Write out every line of the records below word for word, leaving out the pictures.

(INFORMATION GIVEN)
⁂

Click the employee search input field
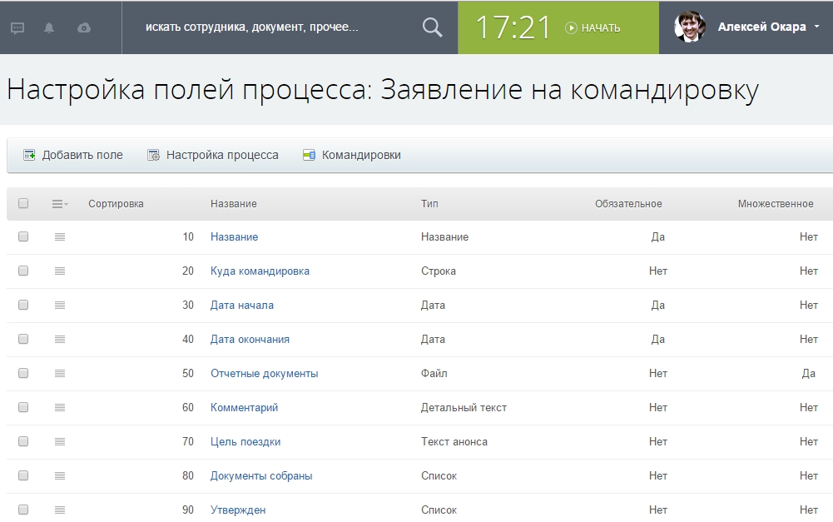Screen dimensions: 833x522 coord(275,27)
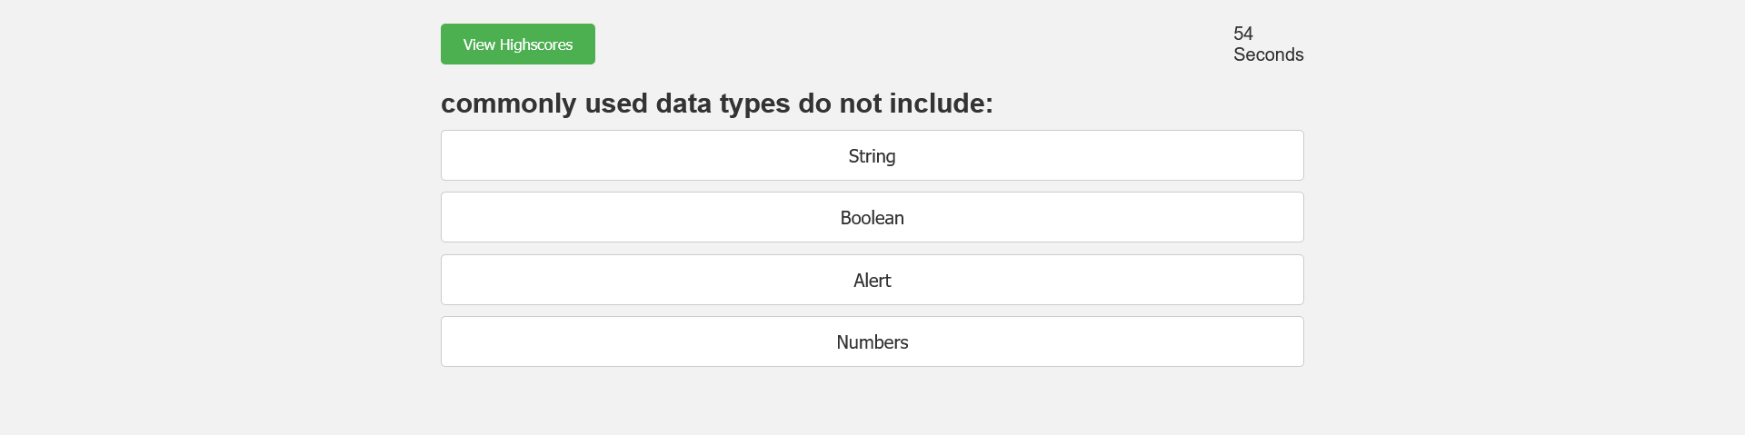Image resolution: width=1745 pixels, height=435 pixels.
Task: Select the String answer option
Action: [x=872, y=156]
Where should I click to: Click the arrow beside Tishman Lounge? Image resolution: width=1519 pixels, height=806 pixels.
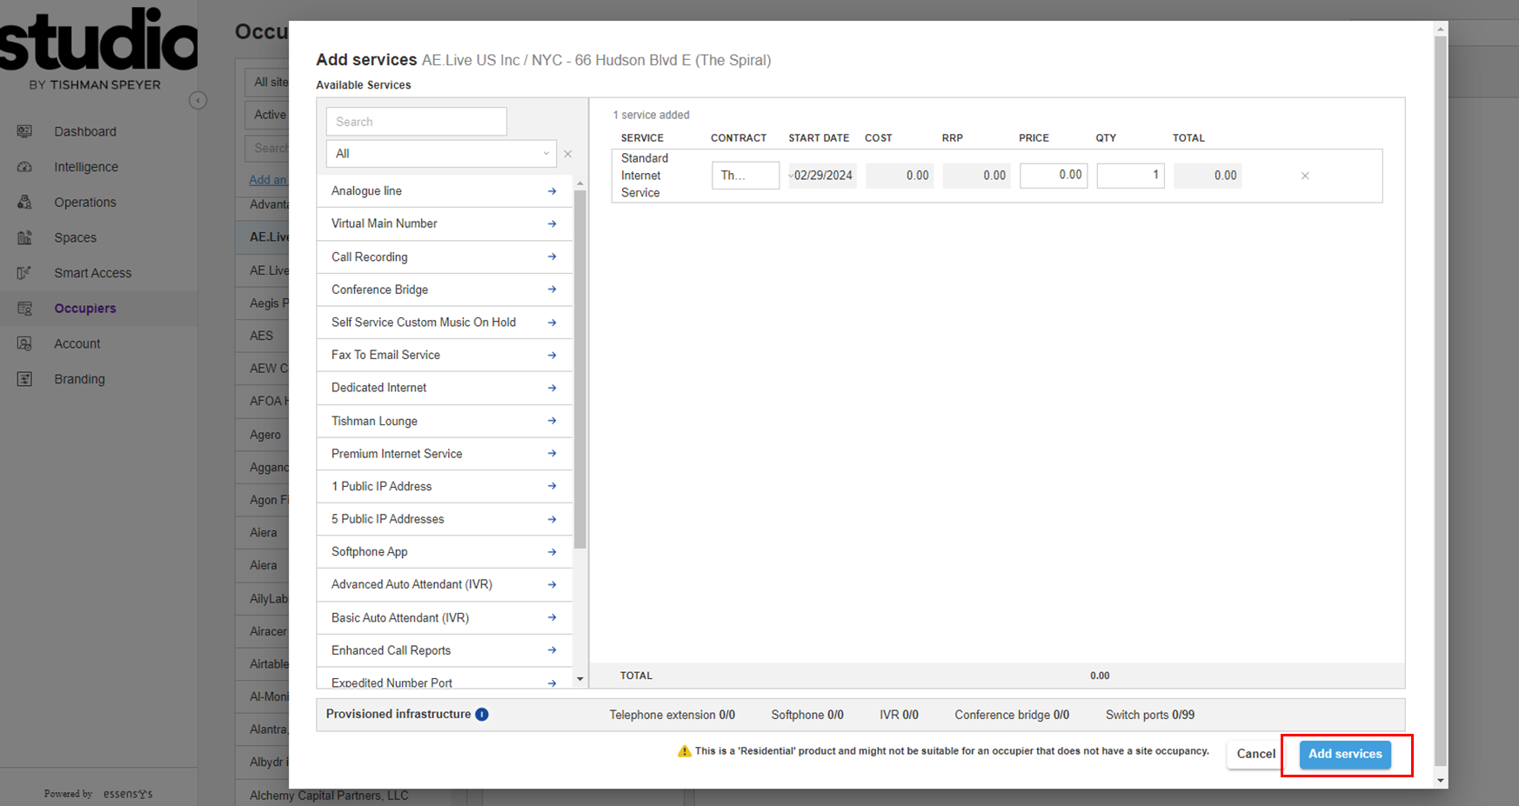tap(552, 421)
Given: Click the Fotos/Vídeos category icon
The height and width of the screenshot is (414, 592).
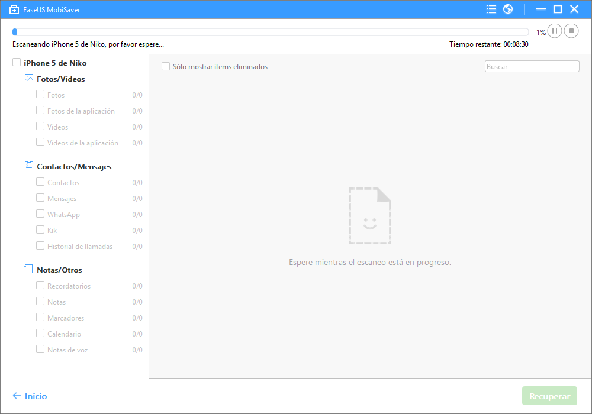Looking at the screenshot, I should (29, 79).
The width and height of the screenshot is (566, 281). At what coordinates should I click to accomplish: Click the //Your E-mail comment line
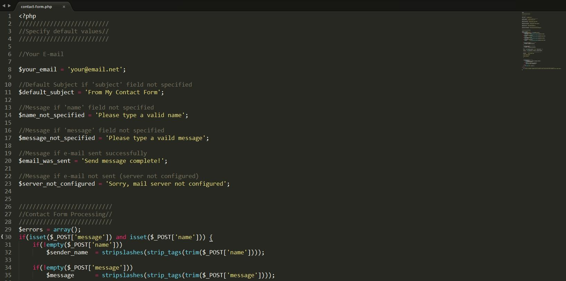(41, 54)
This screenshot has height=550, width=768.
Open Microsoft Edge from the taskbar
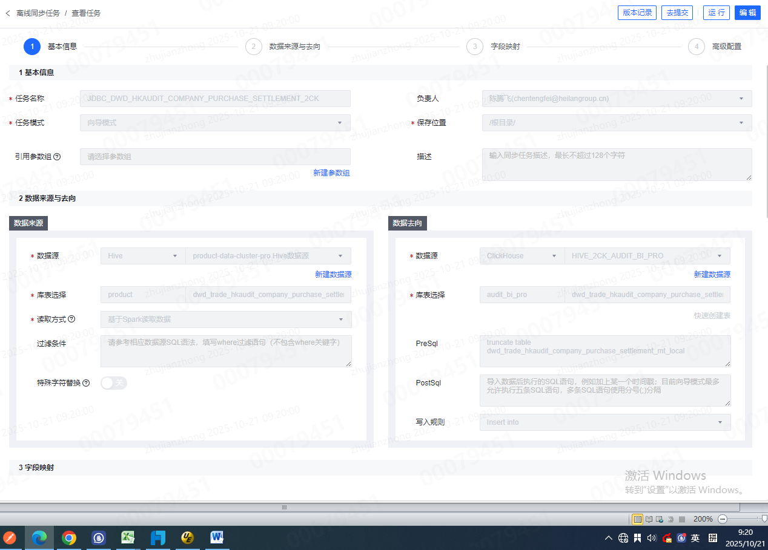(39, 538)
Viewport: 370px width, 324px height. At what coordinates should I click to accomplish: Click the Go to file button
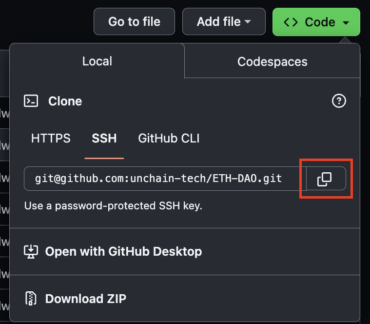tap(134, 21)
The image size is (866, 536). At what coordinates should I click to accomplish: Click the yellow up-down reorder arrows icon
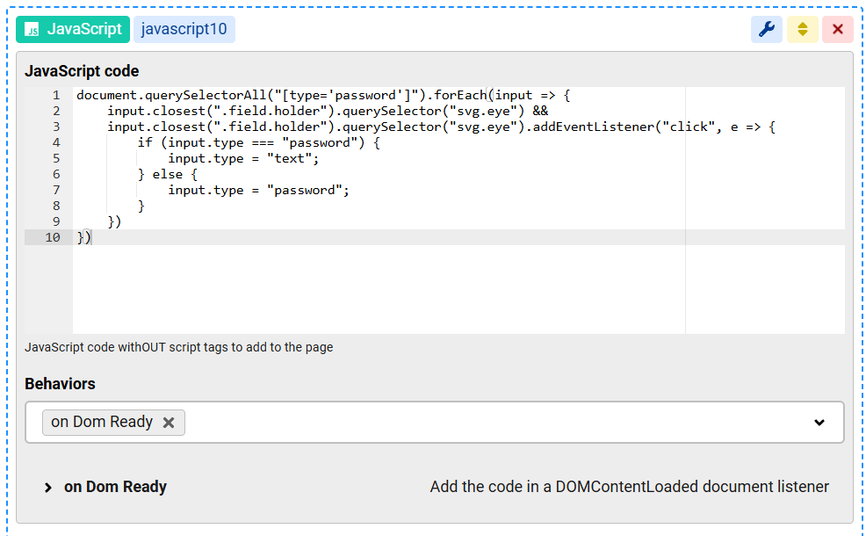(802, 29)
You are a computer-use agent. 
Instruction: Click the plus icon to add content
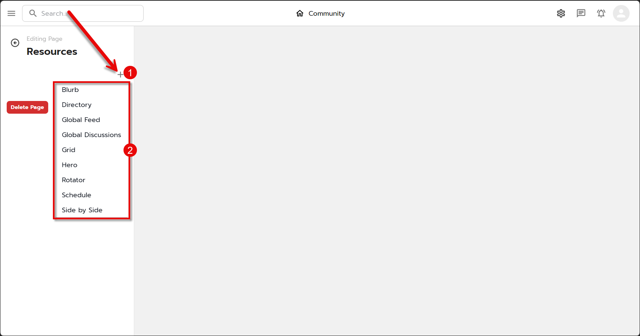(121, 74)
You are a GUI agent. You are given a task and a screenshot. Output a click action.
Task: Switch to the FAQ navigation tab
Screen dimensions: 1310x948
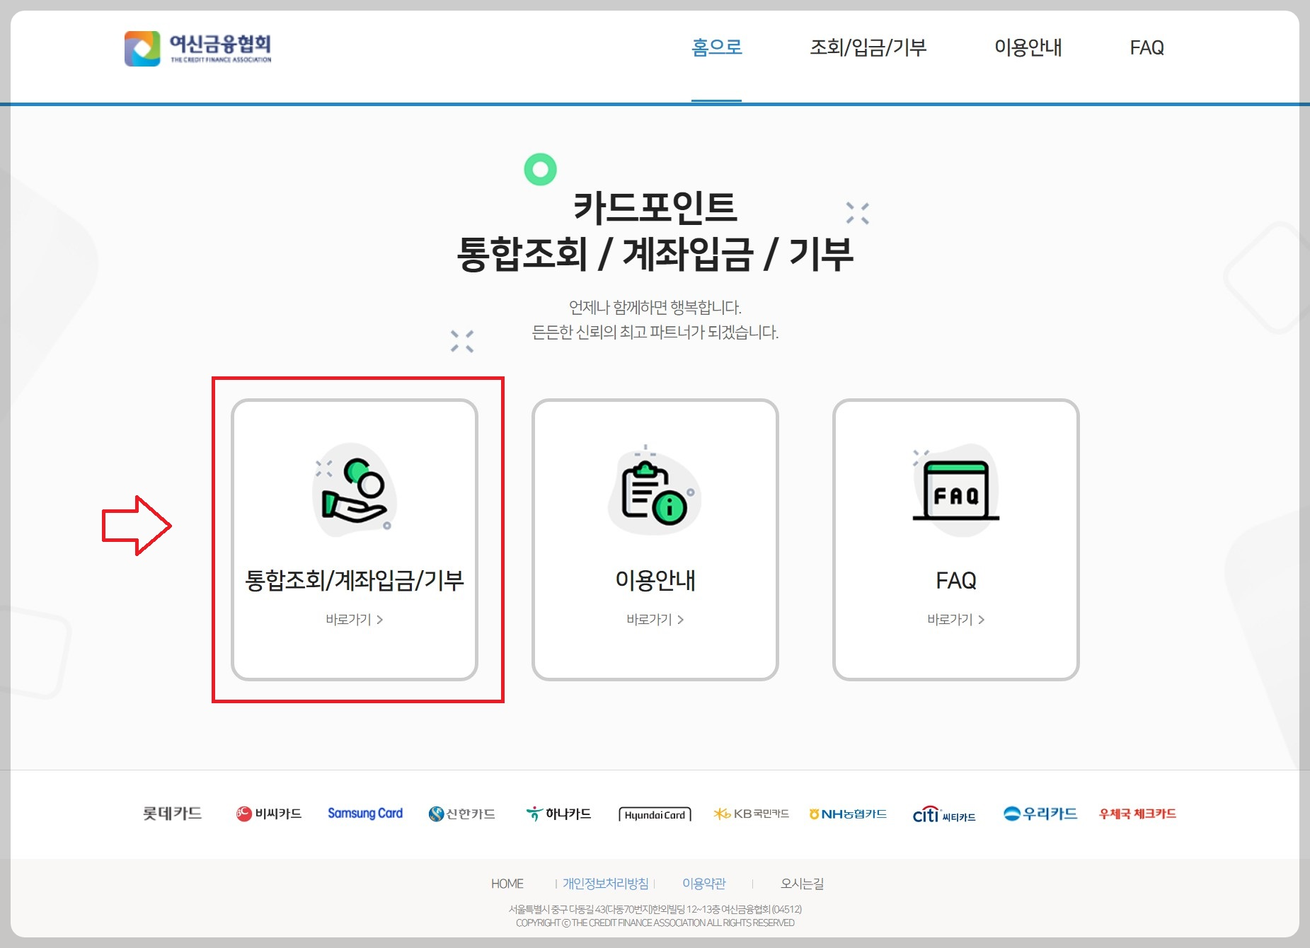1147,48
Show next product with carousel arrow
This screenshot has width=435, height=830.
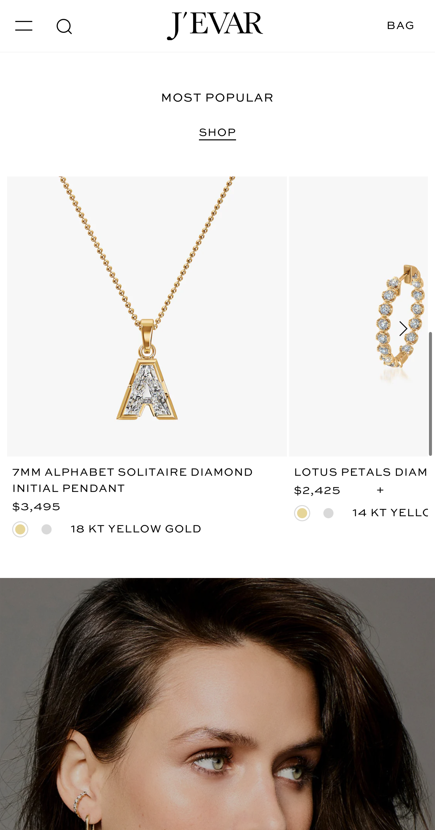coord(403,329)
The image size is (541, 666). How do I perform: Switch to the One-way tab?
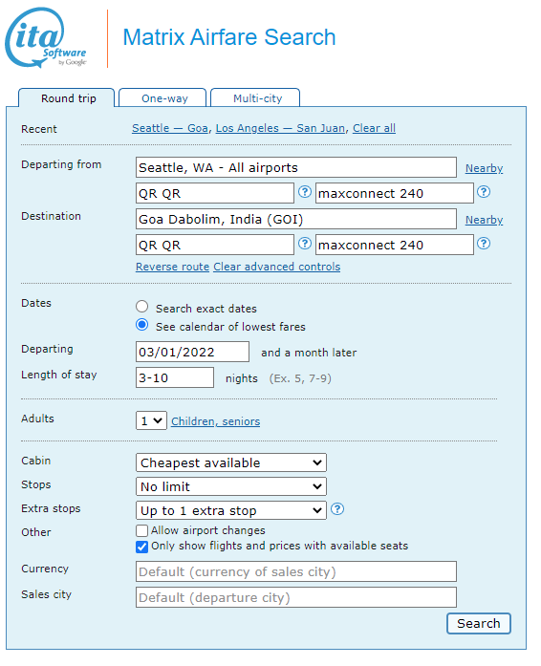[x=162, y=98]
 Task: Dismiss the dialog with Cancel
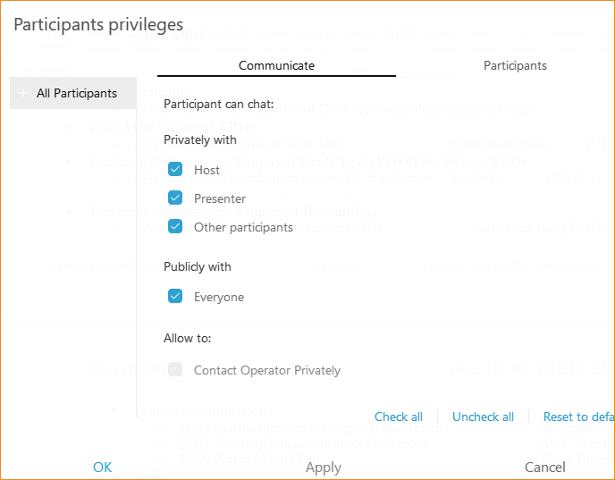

⁂

(COMPLETE ANSWER)
Click the employee search input field
Screen dimensions: 833x522 coord(275,27)
Image resolution: width=1745 pixels, height=435 pixels.
Task: Select the String answer option
Action: [x=872, y=156]
Where should I click to: Click the arrow beside Tishman Lounge? Image resolution: width=1519 pixels, height=806 pixels.
tap(552, 421)
Given: Click the Fotos/Vídeos category icon
The height and width of the screenshot is (414, 592).
Looking at the screenshot, I should (29, 79).
The width and height of the screenshot is (566, 281). At what coordinates should I click to accomplish: Click the //Your E-mail comment line
(41, 54)
This screenshot has height=550, width=768.
Open Microsoft Edge from the taskbar
(39, 538)
Viewport: 370px width, 324px height. At what coordinates should I click to accomplish: Click the Go to file button
tap(134, 21)
The image size is (866, 536). At what coordinates should I click to accomplish: Click the yellow up-down reorder arrows icon
(802, 29)
You are a computer-use agent. 
Instruction: Click the plus icon to add content
(121, 74)
You are a GUI agent. You are given a task and a screenshot. Output a click action.
Task: Switch to the FAQ navigation tab
Screen dimensions: 1310x948
1147,48
Show next product with carousel arrow
This screenshot has width=435, height=830.
coord(403,329)
The image size is (541, 666). How do I perform: Switch to the One-way tab?
[x=162, y=98]
 Task: Dismiss the dialog with Cancel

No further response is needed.